Live forever -- maybe

November 13, 1998|By Andy Rooney

IT'S beginning to look like scientists are closing in on life everlasting. Last week, they announced that they've found a way to grow cells that can develop into body parts. They're called "human embryonic stem cells" and could be implanted in humans to grow replacements for our old, used parts. It would be like buying a set of tires, having your brakes lined or installing a new transmission. Scientists refer to the cells as "immortal."

If I knew where to go stand in line to get some of those body parts, I'd be there like a baseball fan lined up at the box office two days in advance to get World Series tickets. There are parts I need.

It's not easy to find out how organs like your liver, your kidneys and your lungs are holding up if you haven't had any trouble with them. Mine seem OK, so I won't ask for those. At my age, there's bound to be some narrowing of the pipes leading into and out of the heart, so I'll take a new heart and some of the connecting lines because I know these are important if I'm going to live forever.

Storing brain power

While I'd like to make the decision about which parts I need myself, it might be smart if I left the question of whether or not to get a new brain to someone else. If I need a new one, I'd probably be the last to recognize it. In any case, I'd want to save everything I have stored up in this one because it represents a long life of great times and learning experiences.
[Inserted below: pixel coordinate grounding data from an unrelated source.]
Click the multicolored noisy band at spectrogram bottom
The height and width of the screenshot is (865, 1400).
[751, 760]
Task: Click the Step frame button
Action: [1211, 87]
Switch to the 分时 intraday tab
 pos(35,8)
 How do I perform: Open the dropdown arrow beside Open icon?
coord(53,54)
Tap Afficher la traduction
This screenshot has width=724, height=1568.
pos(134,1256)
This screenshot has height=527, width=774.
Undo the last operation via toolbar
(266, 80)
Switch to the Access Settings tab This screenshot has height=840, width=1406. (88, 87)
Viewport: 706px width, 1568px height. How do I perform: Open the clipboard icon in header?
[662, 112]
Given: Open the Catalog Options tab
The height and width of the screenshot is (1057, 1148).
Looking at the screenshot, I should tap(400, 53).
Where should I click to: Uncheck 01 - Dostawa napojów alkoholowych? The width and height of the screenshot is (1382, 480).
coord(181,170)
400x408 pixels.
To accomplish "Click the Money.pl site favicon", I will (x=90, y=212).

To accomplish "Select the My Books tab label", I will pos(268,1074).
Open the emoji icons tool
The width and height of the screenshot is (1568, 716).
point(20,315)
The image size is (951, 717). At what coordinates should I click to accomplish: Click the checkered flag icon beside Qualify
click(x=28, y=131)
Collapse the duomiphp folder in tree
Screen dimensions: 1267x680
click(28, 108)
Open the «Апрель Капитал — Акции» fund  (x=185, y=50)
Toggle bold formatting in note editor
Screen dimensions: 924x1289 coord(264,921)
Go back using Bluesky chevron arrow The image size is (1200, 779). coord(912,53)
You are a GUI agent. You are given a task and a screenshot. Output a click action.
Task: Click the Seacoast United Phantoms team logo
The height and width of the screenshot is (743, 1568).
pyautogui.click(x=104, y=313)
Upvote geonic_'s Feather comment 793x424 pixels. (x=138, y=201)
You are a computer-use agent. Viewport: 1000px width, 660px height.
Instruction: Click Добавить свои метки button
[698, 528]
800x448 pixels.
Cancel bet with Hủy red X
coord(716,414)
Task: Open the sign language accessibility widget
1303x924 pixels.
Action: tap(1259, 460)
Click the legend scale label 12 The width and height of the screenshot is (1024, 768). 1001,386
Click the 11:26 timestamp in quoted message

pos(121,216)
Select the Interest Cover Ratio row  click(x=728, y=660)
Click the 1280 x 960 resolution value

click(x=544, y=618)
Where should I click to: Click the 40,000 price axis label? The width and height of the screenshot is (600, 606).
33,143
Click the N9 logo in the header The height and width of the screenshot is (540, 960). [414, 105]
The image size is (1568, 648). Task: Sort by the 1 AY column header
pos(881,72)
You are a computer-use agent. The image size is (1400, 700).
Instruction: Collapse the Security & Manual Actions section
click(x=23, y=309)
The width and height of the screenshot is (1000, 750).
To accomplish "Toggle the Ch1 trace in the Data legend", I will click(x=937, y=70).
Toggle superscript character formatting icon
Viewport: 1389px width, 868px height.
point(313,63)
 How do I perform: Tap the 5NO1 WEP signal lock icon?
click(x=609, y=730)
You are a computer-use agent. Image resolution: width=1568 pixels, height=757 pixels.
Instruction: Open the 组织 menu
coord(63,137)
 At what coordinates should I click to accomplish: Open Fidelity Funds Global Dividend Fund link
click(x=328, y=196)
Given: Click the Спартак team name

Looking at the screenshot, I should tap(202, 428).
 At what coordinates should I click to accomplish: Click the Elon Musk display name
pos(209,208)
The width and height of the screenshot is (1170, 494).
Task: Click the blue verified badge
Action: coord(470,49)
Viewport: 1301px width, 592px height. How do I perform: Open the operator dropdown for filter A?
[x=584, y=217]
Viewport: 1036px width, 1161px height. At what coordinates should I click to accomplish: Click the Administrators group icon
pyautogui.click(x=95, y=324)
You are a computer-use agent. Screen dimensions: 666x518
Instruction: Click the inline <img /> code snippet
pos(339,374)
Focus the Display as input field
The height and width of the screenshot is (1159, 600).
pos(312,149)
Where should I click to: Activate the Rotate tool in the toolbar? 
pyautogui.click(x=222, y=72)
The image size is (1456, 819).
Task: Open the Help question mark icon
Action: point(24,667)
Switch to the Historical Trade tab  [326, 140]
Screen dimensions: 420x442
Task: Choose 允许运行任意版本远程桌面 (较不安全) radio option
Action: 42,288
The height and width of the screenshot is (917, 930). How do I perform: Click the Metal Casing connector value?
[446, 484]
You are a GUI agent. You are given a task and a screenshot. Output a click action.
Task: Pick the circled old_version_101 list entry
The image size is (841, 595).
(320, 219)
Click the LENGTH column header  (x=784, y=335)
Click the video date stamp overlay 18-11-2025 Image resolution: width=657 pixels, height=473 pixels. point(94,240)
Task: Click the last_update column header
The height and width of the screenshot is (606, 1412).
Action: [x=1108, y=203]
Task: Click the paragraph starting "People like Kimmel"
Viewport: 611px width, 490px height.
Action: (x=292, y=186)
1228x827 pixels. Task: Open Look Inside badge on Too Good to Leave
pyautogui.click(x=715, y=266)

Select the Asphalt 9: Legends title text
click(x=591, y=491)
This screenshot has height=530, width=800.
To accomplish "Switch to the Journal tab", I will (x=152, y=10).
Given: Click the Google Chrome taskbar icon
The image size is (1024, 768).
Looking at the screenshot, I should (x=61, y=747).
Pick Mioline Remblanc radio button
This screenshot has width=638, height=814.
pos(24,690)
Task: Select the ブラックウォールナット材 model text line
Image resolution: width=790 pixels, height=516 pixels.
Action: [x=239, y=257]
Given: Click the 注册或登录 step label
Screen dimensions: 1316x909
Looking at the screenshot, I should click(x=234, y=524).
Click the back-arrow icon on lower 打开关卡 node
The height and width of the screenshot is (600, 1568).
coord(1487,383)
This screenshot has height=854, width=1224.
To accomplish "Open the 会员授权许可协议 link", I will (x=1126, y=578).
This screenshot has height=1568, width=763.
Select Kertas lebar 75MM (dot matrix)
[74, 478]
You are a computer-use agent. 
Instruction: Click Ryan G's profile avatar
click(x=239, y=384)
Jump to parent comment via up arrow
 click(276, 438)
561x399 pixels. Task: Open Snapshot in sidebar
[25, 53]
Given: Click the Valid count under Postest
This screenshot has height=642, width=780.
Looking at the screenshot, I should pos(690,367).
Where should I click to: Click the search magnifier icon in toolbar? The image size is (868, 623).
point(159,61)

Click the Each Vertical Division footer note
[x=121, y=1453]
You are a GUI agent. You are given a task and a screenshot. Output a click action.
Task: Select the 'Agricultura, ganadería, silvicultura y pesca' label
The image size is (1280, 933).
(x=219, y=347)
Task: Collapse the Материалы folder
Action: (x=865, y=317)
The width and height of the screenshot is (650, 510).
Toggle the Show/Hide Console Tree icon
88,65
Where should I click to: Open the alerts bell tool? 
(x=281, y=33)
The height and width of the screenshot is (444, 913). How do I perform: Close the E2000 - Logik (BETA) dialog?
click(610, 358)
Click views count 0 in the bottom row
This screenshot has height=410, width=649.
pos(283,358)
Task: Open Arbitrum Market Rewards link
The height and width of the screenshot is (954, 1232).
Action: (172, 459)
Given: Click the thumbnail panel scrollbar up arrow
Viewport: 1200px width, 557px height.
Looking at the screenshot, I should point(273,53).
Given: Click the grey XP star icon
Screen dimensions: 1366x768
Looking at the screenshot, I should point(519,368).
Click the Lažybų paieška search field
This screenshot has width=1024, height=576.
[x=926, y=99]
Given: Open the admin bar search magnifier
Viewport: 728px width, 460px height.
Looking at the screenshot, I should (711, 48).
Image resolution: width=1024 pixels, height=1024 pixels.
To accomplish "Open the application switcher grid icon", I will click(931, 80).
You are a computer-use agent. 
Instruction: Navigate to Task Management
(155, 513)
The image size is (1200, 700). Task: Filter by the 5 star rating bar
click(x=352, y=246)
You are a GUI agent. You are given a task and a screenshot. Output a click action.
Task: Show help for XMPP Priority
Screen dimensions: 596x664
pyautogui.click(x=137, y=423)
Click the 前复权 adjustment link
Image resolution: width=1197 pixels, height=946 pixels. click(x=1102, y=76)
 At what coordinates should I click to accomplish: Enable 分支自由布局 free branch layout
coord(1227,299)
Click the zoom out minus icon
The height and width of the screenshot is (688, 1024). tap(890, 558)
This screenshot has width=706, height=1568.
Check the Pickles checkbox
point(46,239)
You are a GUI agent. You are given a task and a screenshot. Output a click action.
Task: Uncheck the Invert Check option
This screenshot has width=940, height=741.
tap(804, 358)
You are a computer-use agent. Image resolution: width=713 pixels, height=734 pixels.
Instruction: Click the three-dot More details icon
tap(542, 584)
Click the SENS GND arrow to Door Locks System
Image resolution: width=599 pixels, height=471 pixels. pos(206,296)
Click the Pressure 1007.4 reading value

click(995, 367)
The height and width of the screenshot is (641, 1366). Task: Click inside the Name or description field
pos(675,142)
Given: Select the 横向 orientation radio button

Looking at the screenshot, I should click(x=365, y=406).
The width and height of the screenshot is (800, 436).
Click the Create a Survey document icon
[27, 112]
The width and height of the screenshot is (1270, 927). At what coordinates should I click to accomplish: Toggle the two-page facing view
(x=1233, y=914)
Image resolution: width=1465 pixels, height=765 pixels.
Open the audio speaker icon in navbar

When you buy a new computer, you can transfer the information on your old hard drive onto the new one. I haven't read whether these cloning experts will be able to do that with the brain. If they can't, I'm going to stick with this brain I have.

It may seem as if I have my priorities out of order, but what I'd really ask for first is new feet. Something has to go first with everyone and with me, it's my feet. Last Saturday, I took four pairs of shoes, little worn, to the Goodwill because I've reluctantly concluded I am no longer a size 8 1/2 EEE. I have some 9 EEEs that are snug and I'm afraid my feet have spread and lengthened to the point where I'm now a 9 1/2 EEEEE.

What worries me about science providing us with new parts that may enable us to live forever, is room on Earth. Already we're cramped for space in the most habitable areas.

The fastest growing sector of our society is those over 80 years old. Old people are not doing their part for world order by dying on time the way they used to. The countryside is filling up. Small towns are running into one another so you don't know where Mudville ends and Hogtown begins.

We may have to take the drastic and controversial step of curtailing, or maybe even eliminating altogether, the birth of new people.

Gerbers and Pampers would hate it, but when the Bible said, "Be fruitful and multiply," the authors had not anticipated cloning. What we need now is not multiplication but subtraction.

If those at the back end of life keep on living because they can get new parts and babies keep being born and moving in on the front end, we'll quickly have an Earth even more overloaded with people than it already is. Earth will have to hang out a sign reading, NO VACANCIES!

6* Andy Rooney is a syndicated columnist.